### [TRECHO FORNECIDO]
──────

Opinião | Brasil e a eólica offshore: oportunidade ou desafio para a transição energética?

O veto aos incentivos para usinas movidas a carvão e a gás reafirma o compromisso do País com a transição energética

Por Fernanda Tomé e Hirdan Costa

As eólicas offshore despontam como uma solução crucial para a descarbonização do setor de petróleo e gás, especialmente nas operações de exploração e produção em alto-mar. Com potencial técnico estimado em 700 GW, o Brasil possui condições ideais para integrar essa fonte renovável às plataformas offshore, seguindo exemplos de sucesso como o projeto Hywind Tampen, na Noruega.

A publicação da Lei Federal n.º 15.097/2025 marca um avanço significativo ao estabelecer uma estrutura regulatória clara e transparente. O momento não poderia ser mais estratégico, considerando os mais de 90 projetos em análise pelo Ibama. No entanto, a continuidade desses empreendimentos depende da definição das áreas offshore, uma etapa fundamental para garantir segurança jurídica e destravar o licenciamento ambiental.

Entre os princípios orientadores da nova lei, destacam-se o desenvolvimento sustentável, a geração de emprego e renda e a proteção ambiental. O incentivo à inovação tecnológica e ao desenvolvimento regional, com foco na indústria nacional, reforça o compromisso com a sustentabilidade. A harmonização das atividades offshore com a preservação da paisagem natural e o diálogo transparente com as comunidades afetadas completam essa visão integrada.

──────

### [MATERIAL FORNECIDO]
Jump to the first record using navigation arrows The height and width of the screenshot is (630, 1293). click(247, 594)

──────

### [ENUNCIADO DO EXERCÍCIO]
(a) Pode reproduzir, sem nenhuma alteração, a passagem do artigo sobre eólica offshore que vai de "Opinião | Brasil" até "Tampen, na Noruega.", incluindo este último trecho?
(b) Como você retomaria o artigo sobre eólica offshore a partir da última frase apresentada, dando sequência ao texto?

### [RESULTADOS DO EXERCÍCIO]
(a)
Opinião | Brasil e a eólica offshore: oportunidade ou desafio para a transição energética?

O veto aos incentivos para usinas movidas a carvão e a gás reafirma o compromisso do País com a transição energética

Por Fernanda Tomé e Hirdan Costa

As eólicas offshore despontam como uma solução crucial para a descarbonização do setor de petróleo e gás, especialmente nas operações de exploração e produção em alto-mar. Com potencial técnico estimado em 700 GW, o Brasil possui condições ideais para integrar essa fonte renovável às plataformas offshore, seguindo exemplos de sucesso como o projeto Hywind Tampen, na Noruega.

(b)
A cessão de áreas poderá ocorrer por concessão, em casos de oferta planejada pelo poder público, ou por autorização direta, quando as empresas manifestarem interesse na exploração. No entanto, os critérios para a competição entre interessados ainda não foram detalhados, representando uma lacuna que precisa ser resolvida. A lei também estabelece exigências ambientais, como consultas prévias às comunidades locais e proibição de projetos em áreas protegidas, mas ainda há indefinições sobre como essas obrigações serão implementadas. A criação de um inventário público de energia offshore será importante para facilitar o planejamento e o acesso às informações necessárias ao avanço dos projetos.

Apesar do progresso, o setor enfrenta desafios regulatórios que podem atrasar a maturação desses empreendimentos. A Declaração de Interferência Prévia (DIP), necessária para identificar possíveis conflitos entre projetos, é um dos pontos críticos, pois ainda falta definir a entidade responsável por centralizar esse processo. A qualificação prévia dos interessados também é essencial, exigindo comprovação de capacidade técnica e financeira, além do compromisso com o fortalecimento da indústria nacional.

Outro aspecto relevante são os créditos de carbono, que oferecem incentivos ao desenvolvimento dos projetos, mas ainda carecem de definições sobre sua comercialização. A integração das eólicas offshore ao Sistema Interligado Nacional (SIN) também exige atenção, pois, sem uma conexão eficiente ao sistema elétrico, muitos projetos podem não avançar. Para garantir benefícios econômicos amplamente distribuídos, o governo precisa definir parâmetros claros para promover a indústria nacional e fortalecer a cadeia produtiva local.

Ainda, o veto aos incentivos para usinas movidas a carvão e a gás reafirma o compromisso do Brasil com a transição energética, alinhando o País às metas globais de descarbonização. Com vasto potencial e uma estrutura regulatória clara, o Brasil está bem posicionado para liderar a geração de energia eólica offshore na América do Sul, atraindo grandes investimentos e fortalecendo a segurança energética.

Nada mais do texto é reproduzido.